The response should be a faithful copy of every record, with nothing left out.

(Pixel coordinate grounding data)
________________________

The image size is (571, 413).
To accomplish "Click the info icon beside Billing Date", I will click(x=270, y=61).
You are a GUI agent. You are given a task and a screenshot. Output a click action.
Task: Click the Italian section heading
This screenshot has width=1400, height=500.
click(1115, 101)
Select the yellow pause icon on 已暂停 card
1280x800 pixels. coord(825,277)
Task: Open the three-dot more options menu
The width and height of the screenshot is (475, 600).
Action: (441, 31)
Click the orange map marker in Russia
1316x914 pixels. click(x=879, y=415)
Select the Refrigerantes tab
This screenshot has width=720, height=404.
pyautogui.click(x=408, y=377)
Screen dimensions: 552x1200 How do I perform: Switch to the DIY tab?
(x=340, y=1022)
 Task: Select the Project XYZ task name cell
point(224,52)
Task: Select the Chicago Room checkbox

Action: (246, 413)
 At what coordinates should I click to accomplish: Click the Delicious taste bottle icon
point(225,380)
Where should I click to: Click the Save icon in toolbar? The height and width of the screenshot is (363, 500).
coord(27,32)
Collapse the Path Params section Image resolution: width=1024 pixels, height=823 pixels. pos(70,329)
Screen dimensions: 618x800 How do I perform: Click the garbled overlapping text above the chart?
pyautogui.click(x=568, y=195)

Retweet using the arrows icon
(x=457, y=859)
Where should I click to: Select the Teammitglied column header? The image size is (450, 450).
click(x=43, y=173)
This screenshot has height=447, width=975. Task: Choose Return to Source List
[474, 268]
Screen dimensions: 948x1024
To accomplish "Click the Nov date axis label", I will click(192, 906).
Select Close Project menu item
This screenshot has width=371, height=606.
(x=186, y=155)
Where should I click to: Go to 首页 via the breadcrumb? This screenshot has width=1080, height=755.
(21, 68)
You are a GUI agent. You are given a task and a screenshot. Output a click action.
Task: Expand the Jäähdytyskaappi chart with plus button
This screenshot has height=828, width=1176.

________________________

Solved exercise:
The image size is (571, 413).
To accomplish "Click the info icon beside Billing Date", I will click(x=270, y=61).
You are a GUI agent. You are given a task and a screenshot. Output a click action.
Task: Click the Italian section heading
This screenshot has width=1400, height=500.
click(1115, 101)
Select the yellow pause icon on 已暂停 card
1280x800 pixels. coord(825,277)
Task: Open the three-dot more options menu
The width and height of the screenshot is (475, 600).
Action: (441, 31)
Click the orange map marker in Russia
1316x914 pixels. click(x=879, y=415)
Select the Refrigerantes tab
This screenshot has width=720, height=404.
pyautogui.click(x=408, y=377)
Screen dimensions: 552x1200 How do I perform: Switch to the DIY tab?
(x=340, y=1022)
 Task: Select the Project XYZ task name cell
point(224,52)
Task: Select the Chicago Room checkbox

Action: (246, 413)
 At what coordinates should I click to accomplish: Click the Delicious taste bottle icon
point(225,380)
Where should I click to: Click the Save icon in toolbar? The height and width of the screenshot is (363, 500).
coord(27,32)
Collapse the Path Params section Image resolution: width=1024 pixels, height=823 pixels. pos(70,329)
Screen dimensions: 618x800 How do I perform: Click the garbled overlapping text above the chart?
pyautogui.click(x=568, y=195)

Retweet using the arrows icon
(x=457, y=859)
Where should I click to: Select the Teammitglied column header? The image size is (450, 450).
click(x=43, y=173)
This screenshot has height=447, width=975. Task: Choose Return to Source List
[474, 268]
Screen dimensions: 948x1024
To accomplish "Click the Nov date axis label", I will click(192, 906).
Select Close Project menu item
This screenshot has width=371, height=606.
(x=186, y=155)
Where should I click to: Go to 首页 via the breadcrumb? This screenshot has width=1080, height=755.
(21, 68)
You are a GUI agent. You are given a task and a screenshot. Output a click action.
Task: Expand the Jäähdytyskaappi chart with plus button
This screenshot has height=828, width=1176.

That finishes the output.